We have uncovered a mechanism by which γ-secretase–dependent proteolytic processing of the lipoprotein receptor LRP1 limits the inflammatory response through nuclear signal modulation and repression of the expression of LPS-inducible genes (Fig. 7). Exposure of cells to LPS led to increased shedding of the LRP1-ECD followed by release of the LRP1-ICD from the plasma membrane. The soluble ICD translocated to the nucleus, where it participated in LPS-induced transcriptional complexes. LRP1-ICD directly interacted with the LPS-activated transcription factor IRF-3 and promoted its nuclear export and proteasomal degradation, thereby limiting its transcriptional activity. As a result, a subset of LPS-inducible genes was repressed by the LRP1-ICD in a negative feedback loop.

Fig. 7

Proposed model for the negative feedback regulation of LPS-induced inflammatory signaling by the γ-secretase–dependent generation of LRP1-ICD. Expression of a subset of LPS-induced genes is activated by IRF-3. Activation of IRF-3 and other LPS-induced signaling pathways leads to increased production of metalloproteases. In addition, LPS-dependent activation of PKC occurs (55), which augments the proteolytical processing of LRP1. Increased shedding provides more substrate for the γ-secretase–mediated cleavage step that leads to release of LRP1-ICD. The LRP1-ICD interacts with IRF-3 and displaces it from its binding to CBP/p300, thereby unmasking its nuclear export signal (yellow) and facilitating its nuclear export. Subsequently, IRF-3-target gene expression is reduced.

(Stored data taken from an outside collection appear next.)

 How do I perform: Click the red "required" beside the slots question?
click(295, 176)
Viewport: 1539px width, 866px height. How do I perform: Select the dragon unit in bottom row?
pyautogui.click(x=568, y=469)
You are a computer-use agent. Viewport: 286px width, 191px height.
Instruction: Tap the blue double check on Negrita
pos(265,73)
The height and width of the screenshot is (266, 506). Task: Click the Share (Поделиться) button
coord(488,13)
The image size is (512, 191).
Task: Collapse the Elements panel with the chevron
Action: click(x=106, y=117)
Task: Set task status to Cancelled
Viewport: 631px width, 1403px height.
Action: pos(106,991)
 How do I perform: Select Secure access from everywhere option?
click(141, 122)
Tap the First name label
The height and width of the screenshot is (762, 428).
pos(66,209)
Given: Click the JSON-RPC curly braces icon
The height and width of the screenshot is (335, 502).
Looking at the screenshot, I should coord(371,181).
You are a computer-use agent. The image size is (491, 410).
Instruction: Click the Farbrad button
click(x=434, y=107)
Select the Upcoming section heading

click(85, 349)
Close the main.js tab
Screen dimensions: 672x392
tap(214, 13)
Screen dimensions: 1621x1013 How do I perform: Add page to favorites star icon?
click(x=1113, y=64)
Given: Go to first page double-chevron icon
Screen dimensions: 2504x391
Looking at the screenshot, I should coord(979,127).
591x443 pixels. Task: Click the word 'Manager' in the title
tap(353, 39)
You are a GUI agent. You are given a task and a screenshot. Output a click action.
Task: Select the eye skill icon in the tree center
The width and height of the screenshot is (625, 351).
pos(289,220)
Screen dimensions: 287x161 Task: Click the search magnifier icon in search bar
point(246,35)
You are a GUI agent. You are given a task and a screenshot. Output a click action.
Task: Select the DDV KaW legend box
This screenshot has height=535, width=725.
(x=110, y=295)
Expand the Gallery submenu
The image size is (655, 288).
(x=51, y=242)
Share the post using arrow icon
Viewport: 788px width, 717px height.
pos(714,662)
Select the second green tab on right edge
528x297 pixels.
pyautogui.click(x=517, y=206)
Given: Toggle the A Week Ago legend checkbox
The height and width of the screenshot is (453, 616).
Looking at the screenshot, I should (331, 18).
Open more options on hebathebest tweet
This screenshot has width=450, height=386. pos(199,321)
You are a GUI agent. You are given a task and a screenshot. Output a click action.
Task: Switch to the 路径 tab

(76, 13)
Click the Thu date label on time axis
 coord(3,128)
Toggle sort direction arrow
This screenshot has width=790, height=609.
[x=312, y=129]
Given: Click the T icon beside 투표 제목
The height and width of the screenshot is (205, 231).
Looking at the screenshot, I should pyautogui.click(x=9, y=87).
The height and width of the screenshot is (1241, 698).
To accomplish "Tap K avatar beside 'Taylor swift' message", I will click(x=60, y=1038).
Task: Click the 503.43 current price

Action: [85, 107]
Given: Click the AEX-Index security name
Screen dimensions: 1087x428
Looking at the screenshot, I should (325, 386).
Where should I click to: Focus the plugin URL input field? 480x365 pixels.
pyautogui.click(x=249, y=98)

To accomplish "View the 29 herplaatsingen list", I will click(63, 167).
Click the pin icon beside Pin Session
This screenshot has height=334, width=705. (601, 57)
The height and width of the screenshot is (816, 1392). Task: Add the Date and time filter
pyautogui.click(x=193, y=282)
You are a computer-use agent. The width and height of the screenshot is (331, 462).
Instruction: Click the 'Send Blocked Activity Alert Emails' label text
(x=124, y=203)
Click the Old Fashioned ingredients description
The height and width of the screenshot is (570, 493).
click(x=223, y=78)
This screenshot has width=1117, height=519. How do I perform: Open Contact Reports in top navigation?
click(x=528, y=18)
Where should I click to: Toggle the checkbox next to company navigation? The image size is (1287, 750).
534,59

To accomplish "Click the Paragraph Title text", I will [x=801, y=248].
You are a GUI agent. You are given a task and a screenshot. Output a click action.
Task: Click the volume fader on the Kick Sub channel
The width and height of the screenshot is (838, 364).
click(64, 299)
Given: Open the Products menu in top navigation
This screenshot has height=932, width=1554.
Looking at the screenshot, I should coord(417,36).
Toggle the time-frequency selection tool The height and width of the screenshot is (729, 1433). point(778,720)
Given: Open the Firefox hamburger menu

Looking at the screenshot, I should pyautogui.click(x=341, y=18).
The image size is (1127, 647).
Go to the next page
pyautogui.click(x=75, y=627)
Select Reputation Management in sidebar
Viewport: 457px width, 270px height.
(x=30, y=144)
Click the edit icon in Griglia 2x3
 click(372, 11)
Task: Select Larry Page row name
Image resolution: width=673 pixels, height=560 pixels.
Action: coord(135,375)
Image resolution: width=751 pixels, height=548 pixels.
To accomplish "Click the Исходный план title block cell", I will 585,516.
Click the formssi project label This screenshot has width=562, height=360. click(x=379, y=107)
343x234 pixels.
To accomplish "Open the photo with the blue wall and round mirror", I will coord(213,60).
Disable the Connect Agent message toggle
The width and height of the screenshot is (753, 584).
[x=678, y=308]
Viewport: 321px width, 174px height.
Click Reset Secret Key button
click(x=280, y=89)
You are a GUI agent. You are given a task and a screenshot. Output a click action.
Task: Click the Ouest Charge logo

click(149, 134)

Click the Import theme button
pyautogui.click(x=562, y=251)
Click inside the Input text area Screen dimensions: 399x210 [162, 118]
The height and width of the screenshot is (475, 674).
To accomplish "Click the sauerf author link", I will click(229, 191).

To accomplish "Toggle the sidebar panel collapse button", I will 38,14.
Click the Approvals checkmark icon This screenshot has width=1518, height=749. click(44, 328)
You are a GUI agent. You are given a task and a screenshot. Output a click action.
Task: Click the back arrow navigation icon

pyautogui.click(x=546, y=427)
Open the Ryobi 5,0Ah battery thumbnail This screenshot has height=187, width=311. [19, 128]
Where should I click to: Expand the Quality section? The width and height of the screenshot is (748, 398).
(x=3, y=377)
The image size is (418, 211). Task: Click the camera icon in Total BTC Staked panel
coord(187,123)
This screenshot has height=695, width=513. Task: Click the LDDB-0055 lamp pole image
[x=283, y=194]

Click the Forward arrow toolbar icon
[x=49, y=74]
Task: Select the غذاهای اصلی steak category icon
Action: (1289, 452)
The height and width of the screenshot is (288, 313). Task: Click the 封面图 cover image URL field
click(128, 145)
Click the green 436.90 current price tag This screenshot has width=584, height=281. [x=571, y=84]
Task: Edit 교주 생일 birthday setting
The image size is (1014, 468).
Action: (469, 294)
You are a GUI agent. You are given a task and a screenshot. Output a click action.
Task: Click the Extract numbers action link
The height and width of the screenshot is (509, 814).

Nuclear translocation of LRP1-ICD

We showed by immunofluorescence studies that untagged, recombinant, soluble LRP1-ICD efficiently translocated to the nucleus (Fig. 1A). Cellular fractionation and Western blotting assays revealed the nuclear localization of endogenous LRP1-ICD (Fig. 1B), which suggested that LRP1-ICD might play a role in the regulation of gene transcription. Earlier work from our laboratory and by our colleagues had shown that a tagged LRP1-ICD translocates to the nucleus and modifies transcription from a heterologous reporter (13, 30, 31). However, the tags that were used in those studies can themselves mediate nuclear translocation; thus, the trafficking, localization, and turnover of endogenous LRP1-ICD have remained uncharacterized.

LPS enhances the proteolytic processing of LRP1

Bacterial LPS molecules significantly enhanced the proteolytic processing of LRP1 (Fig. 2A and figs. S5 and S6). After pretreatment with the γ-secretase inhibitor DAPT, the 25-kD C-terminal fragment of LRP1 (LRP1-CTF) that is produced by shedding of the ECD accumulated in macrophages exposed to LPS, which indicated that LPS increased the cleavage of the ECD from LRP1. We reported earlier that this is the rate-limiting step in the production of the LRP1-ICD and that it is followed by further constitutive γ-secretase–dependent intramembranous processing of LRP1 (13, 31).

Shedding of the LRP1-ECD is mediated by a metalloprotease (32), and activation of PKC enhances this extracellular cleavage of LRP1 (13). The activation of PKC, which occurs early in the inflammatory response, induces the production of matrix metalloproteases and of other mediators of inflammation (14), which suggests a possible role for the LRP1-ICD in the inflammatory process. Studies of the effects of LPS, which induces a strong host defense response and activates PKCε among other downstream mediators (33), have shown that the LRP1-ICD is released in the course of the inflammatory response. This allows the LRP1-ICD to function as a feedback regulator that limits damage to normal tissue by unopposed inflammatory signaling. A physiological role for the LRP1-ICD during inflammation is further supported by the γ-secretase–dependent processing of LRP1 in phagosomes, where phagocytosis of foreign material and the inflammatory mediator IFN-γ stimulate release of the LRP1-ICD (12).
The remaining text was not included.